Ceredigion, December 2006
This year Creina and I celebrated our twentieth wedding anniversary on 4th October (St Francis's day).
Creina gave me a breadmaker and we have been having exotic breads for weekend breakfasts ever since.
Six weeks later, it was my fiftieth birthday, and my mother, brothers, sisters-in-law and two cousins came to visit
for the weekend. We did our favourite walk in the woods and on the cliffs at Llangrannog on a beautiful November day,
with most of the leaves still on the trees. There were no dolphins or seals this time, but we did see two pairs of choughs,
a rare bird in most parts of Britain but often to be seen here, foraging in the short grass at the cliff edge. We had a
drink at a pub Dylan Thomas was once thrown out of (also not that rare in west Wales), and ate cawl and seafood chowder at
the beach front cafe. Later we had dinner at the Harbourmaster Hotel in Aberaeron (mussels, fillet of Welsh Black beef etc),
and my family set off on their long journey home to England early the next morning.
Work has continued on the house all year.
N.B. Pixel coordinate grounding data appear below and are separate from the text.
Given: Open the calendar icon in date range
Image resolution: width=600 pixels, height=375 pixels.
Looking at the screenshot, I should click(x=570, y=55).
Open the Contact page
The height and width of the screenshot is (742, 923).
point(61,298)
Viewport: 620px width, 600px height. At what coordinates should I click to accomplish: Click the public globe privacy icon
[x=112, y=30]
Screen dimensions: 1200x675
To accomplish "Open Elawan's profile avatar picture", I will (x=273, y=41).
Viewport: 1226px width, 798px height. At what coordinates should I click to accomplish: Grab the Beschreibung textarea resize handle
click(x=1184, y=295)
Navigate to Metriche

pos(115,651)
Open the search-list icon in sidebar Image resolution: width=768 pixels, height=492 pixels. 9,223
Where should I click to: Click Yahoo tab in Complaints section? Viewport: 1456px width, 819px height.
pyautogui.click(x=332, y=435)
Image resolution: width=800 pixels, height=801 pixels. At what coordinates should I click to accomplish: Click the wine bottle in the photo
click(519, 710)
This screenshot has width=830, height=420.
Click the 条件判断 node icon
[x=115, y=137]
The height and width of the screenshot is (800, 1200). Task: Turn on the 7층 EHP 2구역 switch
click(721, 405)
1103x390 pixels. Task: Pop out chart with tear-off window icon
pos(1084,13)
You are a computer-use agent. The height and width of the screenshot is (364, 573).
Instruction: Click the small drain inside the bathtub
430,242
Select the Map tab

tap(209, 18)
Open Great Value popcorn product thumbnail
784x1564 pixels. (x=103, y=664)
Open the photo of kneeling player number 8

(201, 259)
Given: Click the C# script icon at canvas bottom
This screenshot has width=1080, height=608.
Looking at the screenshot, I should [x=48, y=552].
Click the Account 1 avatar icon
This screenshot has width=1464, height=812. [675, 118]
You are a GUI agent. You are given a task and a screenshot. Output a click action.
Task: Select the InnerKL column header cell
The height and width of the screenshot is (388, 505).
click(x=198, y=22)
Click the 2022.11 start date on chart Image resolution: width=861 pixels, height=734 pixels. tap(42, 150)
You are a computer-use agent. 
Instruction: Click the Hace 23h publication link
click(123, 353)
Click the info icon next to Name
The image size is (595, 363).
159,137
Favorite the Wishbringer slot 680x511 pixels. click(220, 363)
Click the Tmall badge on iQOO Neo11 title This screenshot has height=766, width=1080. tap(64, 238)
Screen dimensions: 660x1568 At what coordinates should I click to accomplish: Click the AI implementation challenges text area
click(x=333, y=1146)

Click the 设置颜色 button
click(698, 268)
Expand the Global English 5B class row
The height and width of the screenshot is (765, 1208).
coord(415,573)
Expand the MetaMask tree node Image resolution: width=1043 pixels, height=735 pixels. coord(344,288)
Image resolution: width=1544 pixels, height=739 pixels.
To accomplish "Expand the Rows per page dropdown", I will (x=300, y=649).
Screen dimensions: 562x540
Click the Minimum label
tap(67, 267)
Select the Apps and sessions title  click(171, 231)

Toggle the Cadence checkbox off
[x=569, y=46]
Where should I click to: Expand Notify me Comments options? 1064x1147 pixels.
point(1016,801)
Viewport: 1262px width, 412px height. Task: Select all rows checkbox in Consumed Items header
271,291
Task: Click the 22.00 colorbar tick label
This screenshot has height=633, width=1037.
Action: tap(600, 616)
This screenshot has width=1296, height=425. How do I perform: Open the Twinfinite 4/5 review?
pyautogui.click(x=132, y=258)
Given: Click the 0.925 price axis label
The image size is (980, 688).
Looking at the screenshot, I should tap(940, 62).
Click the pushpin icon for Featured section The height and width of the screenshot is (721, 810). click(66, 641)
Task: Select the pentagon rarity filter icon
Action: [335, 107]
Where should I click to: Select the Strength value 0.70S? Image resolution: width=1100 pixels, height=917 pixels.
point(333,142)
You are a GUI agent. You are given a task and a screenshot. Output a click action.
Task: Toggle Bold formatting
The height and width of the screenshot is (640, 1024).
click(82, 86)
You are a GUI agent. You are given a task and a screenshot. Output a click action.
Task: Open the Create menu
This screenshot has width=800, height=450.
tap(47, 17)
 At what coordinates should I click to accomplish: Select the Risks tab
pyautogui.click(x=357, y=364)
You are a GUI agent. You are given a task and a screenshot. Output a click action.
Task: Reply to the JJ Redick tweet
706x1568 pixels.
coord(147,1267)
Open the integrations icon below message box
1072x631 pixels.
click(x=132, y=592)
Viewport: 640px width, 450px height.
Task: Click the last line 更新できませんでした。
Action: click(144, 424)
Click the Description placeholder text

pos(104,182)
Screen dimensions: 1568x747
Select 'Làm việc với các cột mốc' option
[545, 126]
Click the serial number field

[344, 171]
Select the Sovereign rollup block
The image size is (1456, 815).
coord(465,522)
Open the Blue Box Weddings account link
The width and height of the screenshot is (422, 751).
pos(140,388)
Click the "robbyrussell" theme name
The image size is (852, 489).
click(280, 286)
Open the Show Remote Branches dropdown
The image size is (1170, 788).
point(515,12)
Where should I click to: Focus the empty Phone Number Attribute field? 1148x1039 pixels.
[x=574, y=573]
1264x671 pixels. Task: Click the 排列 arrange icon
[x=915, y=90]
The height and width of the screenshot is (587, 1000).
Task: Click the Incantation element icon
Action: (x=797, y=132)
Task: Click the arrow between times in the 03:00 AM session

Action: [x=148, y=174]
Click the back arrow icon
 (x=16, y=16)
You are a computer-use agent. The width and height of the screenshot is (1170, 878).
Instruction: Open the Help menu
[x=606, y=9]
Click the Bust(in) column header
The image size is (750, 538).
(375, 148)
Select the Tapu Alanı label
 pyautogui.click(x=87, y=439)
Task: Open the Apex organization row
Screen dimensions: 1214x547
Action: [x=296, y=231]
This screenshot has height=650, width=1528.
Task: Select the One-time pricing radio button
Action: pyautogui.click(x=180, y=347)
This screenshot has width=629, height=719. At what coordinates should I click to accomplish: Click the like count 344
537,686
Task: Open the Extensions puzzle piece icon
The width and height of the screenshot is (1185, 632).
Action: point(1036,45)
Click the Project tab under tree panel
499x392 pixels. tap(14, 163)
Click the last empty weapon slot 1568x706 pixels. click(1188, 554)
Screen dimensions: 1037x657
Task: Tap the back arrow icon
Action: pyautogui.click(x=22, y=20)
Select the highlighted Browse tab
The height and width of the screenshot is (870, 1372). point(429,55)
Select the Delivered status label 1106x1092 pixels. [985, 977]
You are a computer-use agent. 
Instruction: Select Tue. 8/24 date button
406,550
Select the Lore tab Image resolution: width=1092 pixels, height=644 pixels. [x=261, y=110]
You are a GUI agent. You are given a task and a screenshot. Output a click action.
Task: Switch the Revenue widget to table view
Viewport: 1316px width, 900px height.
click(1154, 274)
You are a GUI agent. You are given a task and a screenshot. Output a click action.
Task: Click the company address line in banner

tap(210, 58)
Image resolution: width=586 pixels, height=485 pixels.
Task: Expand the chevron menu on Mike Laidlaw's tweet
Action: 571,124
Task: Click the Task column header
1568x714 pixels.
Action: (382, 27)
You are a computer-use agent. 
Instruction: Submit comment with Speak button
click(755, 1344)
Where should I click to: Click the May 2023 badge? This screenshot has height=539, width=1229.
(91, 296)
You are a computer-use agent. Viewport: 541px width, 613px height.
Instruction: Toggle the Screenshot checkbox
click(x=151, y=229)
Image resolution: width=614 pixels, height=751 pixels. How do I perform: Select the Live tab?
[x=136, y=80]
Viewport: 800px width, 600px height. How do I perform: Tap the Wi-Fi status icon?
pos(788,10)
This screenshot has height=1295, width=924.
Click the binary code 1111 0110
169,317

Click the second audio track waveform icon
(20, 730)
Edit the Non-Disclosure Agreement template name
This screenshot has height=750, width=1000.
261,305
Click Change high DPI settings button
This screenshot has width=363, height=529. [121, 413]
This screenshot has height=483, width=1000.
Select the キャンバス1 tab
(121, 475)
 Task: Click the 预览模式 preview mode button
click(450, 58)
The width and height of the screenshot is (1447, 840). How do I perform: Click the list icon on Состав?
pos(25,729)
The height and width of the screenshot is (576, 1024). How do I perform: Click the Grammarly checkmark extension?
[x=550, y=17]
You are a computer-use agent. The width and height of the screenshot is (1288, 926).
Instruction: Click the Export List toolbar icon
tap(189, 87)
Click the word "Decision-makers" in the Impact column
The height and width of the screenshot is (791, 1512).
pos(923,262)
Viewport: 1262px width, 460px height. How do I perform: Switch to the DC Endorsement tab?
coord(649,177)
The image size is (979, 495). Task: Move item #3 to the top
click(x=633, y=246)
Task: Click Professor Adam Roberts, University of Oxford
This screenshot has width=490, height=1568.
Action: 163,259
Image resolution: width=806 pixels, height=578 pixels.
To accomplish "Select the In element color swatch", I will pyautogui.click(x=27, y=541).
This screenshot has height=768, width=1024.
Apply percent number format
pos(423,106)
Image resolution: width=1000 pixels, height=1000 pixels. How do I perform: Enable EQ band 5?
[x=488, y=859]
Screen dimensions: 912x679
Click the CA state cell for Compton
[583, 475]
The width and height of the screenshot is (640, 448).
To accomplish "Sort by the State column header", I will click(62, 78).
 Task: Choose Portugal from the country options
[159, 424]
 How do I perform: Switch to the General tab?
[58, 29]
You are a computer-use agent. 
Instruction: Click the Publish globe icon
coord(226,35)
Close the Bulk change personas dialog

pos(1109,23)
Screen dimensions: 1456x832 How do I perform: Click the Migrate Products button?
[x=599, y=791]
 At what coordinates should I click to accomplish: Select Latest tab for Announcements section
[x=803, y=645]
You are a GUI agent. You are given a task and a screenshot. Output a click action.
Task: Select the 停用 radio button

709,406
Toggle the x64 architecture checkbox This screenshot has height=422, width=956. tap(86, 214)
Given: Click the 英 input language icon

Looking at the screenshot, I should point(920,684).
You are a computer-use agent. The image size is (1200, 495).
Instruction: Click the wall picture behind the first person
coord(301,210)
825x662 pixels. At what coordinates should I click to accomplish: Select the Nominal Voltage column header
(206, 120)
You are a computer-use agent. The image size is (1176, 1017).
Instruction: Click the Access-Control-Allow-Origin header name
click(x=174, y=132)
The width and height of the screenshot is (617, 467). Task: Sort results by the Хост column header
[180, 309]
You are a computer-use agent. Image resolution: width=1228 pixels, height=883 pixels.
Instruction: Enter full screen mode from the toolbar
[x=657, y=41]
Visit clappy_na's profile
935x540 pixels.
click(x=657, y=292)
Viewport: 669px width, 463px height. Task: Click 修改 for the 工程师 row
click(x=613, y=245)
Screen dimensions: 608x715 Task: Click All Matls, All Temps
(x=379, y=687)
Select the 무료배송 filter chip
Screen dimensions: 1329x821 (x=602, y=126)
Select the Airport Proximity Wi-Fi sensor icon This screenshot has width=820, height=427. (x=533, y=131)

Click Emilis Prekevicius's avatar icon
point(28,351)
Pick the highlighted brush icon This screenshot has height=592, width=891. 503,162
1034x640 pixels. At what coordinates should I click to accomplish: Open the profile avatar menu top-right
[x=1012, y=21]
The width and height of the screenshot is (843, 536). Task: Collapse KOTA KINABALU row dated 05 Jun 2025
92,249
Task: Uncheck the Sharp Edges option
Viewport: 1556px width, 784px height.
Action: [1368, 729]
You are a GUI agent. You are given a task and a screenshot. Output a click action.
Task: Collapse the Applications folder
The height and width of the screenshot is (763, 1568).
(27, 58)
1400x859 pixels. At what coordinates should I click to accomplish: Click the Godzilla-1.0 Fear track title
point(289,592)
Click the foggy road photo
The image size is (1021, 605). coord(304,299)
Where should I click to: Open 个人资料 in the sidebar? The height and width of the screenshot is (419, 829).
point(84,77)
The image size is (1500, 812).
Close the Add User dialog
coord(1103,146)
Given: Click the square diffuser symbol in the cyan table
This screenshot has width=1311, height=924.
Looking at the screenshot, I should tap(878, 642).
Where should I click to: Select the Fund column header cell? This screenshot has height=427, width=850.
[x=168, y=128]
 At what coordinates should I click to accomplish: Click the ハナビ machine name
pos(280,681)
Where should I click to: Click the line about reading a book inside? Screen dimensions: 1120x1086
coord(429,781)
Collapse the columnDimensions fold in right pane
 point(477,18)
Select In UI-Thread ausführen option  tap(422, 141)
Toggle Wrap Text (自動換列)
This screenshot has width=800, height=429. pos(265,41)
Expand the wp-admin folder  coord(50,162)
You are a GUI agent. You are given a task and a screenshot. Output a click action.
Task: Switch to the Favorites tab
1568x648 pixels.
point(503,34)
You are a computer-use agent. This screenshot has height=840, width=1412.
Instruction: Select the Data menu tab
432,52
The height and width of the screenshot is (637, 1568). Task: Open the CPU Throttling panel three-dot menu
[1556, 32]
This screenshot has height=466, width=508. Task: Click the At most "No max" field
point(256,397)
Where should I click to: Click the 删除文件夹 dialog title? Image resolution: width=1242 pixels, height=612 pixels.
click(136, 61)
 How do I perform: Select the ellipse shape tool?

The cellar, which is liable to flooding, has been stripped back to the stone in
preparation for repairs which have still to be done. The decorating is now finished with the completion of a very pleasant
downstairs spare room and adjoining shower room. The other thing we've finished is the roof, which has been hanging over us,
so to speak, ever since we moved in. The slates have been repaired and replaced, a small tree has been extracted from one of
the chimneys, and it is no longer leaking on us. We have to replace the porch soon, before it falls on one of our visitors,
but we are pleased with our progress.
We had no holiday this year because I wanted to finish the long poem I had been working on since last summer. We visited my
Cambridge college, Magdalene, in February, where I met some old friends and read some of my poems as part of their Literary
Festival. And we've had other expeditions to London, Cardiff, and the Fforest Fawr in mid-Wales. But I spent summer writing
in the new downstairs spare room (we thought it would be cooler than my study, and I stayed there even when August turned
out to be cold and miserable because I liked the new decor), looking out of the window occasionally to see a red kite passing
overhead. By early September, I had completed my book, Mandeville, about the medieval traveller who described the phoenix,
the Amazons and the Land of Darkness as well as more familiar wonders like crocodiles and bananas, and I am now waiting for
my publishers' verdict.
Meanwhile I have been suffering from gradually worsening pains in the left shoulder and arm which turn out to be caused by a
trapped nerve in my neck, probably the result of years crouching over computers. I can no longer raise my arm above shoulder
height. I have been seeing a physiotherapist, who gives me exercises and wants me to sew tennis balls into the front of my
pyjamas to stop me sleeping on my stomach, which I have so far resisted. There is no improvement yet, and I am going to have
an X-ray soon to see if we can pinpoint the exact problem.
Walking is supposed to be good for it, and I have been lucky to discover some beautiful walks I can do straight from the
front door - one in a nearby valley, if I can avoid the bulls in the fields, and another along the coast to a huddle of
abandoned lime kilns. Recently on this second walk I came across a sheep with its head stuck through a wire fence. I
couldn't get it free, so phoned Creina, who found her way through the darkening and very muddy fields with a pair of
borrowed wirecutters. As soon as I cut the wire, the sheep charged into the surrounding brambles, getting itself tangled up
worse than ever and wrapping them tightly round Creina's shins, making her scream in agony. Eventually I was able to cut
them both free, and the sheep rushed off to join the flock, with a dozen snipped brambles clinging to its wool. All the
time it had been stuck, the other sheep had come to visit it and commiserate, a touching sight. We have now bought a pair
of wirecutters, which I am going to take on all future walks in the area.